Segment Open

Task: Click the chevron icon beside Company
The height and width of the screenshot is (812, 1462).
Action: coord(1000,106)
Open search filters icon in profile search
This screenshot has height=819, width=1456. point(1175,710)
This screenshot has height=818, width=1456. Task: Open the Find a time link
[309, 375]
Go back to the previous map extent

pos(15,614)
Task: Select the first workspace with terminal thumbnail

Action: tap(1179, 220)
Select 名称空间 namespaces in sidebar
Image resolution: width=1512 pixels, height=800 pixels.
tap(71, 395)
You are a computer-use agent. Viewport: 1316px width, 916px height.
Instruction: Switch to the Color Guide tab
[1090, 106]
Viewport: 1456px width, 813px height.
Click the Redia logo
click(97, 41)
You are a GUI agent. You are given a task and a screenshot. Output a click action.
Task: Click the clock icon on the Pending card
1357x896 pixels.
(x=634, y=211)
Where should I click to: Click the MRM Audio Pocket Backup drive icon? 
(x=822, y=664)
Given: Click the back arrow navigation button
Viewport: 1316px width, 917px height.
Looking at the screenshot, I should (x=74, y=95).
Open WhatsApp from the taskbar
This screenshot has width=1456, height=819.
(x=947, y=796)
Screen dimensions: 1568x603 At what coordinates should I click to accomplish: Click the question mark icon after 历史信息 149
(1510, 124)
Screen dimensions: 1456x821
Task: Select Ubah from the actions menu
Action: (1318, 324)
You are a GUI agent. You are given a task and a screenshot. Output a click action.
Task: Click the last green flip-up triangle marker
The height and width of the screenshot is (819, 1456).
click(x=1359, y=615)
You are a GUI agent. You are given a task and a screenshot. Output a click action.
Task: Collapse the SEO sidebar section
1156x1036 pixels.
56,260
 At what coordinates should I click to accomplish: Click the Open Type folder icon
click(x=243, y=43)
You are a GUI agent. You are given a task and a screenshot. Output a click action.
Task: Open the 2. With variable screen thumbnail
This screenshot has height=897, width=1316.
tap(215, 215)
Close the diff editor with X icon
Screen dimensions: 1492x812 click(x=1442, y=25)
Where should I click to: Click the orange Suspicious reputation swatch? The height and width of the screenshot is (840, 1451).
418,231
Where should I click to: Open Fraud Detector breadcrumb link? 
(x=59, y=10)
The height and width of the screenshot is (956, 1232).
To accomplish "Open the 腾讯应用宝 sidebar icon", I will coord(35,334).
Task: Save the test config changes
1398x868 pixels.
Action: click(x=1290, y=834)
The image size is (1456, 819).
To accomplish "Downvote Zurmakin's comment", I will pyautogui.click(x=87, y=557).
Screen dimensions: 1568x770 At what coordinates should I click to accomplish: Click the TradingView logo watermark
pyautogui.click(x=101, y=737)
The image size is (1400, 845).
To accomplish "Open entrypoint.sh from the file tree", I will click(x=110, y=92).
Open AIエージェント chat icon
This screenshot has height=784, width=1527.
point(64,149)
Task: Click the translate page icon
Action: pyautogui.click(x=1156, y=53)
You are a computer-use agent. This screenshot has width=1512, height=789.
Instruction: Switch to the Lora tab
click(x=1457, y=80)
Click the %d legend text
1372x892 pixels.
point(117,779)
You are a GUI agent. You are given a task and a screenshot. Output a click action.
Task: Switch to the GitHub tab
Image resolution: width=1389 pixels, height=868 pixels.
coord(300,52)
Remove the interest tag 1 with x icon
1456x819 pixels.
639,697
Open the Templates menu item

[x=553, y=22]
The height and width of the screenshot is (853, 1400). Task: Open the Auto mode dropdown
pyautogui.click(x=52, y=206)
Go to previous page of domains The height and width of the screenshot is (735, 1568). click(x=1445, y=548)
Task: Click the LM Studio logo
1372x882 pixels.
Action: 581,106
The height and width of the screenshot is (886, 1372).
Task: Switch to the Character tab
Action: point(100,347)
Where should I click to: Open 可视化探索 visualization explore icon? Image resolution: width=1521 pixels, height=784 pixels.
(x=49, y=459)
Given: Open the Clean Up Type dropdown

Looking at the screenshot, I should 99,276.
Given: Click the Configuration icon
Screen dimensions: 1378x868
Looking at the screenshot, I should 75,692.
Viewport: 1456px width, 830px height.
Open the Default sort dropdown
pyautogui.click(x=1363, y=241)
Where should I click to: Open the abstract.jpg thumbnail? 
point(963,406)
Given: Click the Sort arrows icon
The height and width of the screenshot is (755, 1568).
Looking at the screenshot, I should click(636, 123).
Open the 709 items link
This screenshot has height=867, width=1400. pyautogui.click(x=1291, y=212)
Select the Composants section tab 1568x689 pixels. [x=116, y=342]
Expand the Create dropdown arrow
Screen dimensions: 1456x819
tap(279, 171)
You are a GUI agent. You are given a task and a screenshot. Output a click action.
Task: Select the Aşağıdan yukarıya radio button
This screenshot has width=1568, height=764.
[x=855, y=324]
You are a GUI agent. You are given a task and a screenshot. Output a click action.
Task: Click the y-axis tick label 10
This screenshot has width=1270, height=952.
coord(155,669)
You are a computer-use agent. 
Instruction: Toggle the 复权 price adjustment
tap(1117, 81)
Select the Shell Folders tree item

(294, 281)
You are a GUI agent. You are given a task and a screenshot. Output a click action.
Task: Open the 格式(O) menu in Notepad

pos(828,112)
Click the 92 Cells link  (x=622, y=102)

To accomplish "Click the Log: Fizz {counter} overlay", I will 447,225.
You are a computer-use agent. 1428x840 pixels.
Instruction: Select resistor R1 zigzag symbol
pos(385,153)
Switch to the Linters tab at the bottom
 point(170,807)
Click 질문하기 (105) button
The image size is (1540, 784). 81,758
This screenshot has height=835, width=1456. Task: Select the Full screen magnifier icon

Segment Closed

Copy out the line holding "You are a computer-use agent. 1428x840". Then copy every later line of the data, unchanged, through the last one.

You are a computer-use agent. 1428x840 pixels.
Instruction: Select resistor R1 zigzag symbol
pos(385,153)
Switch to the Linters tab at the bottom
 point(170,807)
Click 질문하기 (105) button
The image size is (1540, 784). 81,758
This screenshot has height=835, width=1456. Task: Select the Full screen magnifier icon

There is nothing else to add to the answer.